*** RECORD EXCERPTS

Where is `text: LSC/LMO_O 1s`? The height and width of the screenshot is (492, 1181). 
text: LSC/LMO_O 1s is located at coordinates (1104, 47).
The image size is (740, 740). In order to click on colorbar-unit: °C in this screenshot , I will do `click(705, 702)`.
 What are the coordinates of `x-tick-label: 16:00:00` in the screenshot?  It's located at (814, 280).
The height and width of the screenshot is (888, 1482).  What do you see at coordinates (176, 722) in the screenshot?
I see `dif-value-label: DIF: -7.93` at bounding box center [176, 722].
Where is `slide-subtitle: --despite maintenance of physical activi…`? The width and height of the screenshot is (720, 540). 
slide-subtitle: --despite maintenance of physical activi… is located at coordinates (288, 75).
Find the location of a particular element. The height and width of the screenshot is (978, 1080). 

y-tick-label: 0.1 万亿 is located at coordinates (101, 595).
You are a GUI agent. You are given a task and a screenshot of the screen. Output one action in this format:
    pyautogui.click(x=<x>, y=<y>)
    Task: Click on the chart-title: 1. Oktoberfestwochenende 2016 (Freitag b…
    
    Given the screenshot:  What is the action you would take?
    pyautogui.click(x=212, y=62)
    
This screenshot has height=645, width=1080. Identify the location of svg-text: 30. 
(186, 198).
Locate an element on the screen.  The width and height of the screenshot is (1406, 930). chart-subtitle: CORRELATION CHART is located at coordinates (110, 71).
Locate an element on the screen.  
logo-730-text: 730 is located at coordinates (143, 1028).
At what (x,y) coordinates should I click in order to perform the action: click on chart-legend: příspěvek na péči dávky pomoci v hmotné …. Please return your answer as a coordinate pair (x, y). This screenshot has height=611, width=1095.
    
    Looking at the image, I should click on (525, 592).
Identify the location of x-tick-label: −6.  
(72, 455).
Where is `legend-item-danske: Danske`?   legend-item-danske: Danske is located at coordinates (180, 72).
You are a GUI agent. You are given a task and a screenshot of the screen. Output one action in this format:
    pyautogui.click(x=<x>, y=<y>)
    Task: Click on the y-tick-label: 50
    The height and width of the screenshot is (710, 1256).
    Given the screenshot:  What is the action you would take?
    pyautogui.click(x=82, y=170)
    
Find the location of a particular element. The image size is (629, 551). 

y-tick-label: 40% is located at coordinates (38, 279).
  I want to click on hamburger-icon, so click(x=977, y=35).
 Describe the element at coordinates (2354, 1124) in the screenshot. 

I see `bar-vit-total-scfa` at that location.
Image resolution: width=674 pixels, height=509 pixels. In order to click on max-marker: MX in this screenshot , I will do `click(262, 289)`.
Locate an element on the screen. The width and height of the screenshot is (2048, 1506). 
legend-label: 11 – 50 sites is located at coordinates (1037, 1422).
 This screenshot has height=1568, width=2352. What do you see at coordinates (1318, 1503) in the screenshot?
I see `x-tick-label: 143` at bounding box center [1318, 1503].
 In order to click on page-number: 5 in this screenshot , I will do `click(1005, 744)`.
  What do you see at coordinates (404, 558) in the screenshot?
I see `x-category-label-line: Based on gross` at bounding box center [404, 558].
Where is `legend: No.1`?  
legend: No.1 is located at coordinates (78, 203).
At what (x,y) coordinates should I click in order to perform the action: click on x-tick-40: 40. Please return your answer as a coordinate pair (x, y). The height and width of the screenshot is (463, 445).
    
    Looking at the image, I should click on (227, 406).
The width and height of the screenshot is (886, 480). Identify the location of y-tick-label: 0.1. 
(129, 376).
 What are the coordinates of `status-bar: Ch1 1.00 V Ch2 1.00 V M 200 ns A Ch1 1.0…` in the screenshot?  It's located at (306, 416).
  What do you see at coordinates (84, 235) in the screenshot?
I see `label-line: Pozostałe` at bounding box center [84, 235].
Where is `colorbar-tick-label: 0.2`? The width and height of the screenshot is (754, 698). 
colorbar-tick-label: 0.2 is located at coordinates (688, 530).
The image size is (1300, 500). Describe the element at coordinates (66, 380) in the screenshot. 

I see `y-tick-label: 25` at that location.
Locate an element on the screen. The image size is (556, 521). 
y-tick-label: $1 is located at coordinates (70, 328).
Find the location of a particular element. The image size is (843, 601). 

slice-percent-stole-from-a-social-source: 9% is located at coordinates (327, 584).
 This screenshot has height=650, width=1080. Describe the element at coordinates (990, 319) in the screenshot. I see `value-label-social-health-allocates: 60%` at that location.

******

Extract the records word for word, from the very first line through the line containing "y-tick-label: 0.1 万亿", with both of those lines included.

#### [TASK OUTPUT]
Where is `text: LSC/LMO_O 1s`? The height and width of the screenshot is (492, 1181). 
text: LSC/LMO_O 1s is located at coordinates (1104, 47).
The image size is (740, 740). In order to click on colorbar-unit: °C in this screenshot , I will do `click(705, 702)`.
 What are the coordinates of `x-tick-label: 16:00:00` in the screenshot?  It's located at (814, 280).
The height and width of the screenshot is (888, 1482).  What do you see at coordinates (176, 722) in the screenshot?
I see `dif-value-label: DIF: -7.93` at bounding box center [176, 722].
Where is `slide-subtitle: --despite maintenance of physical activi…`? The width and height of the screenshot is (720, 540). 
slide-subtitle: --despite maintenance of physical activi… is located at coordinates (288, 75).
Find the location of a particular element. The height and width of the screenshot is (978, 1080). 

y-tick-label: 0.1 万亿 is located at coordinates (101, 595).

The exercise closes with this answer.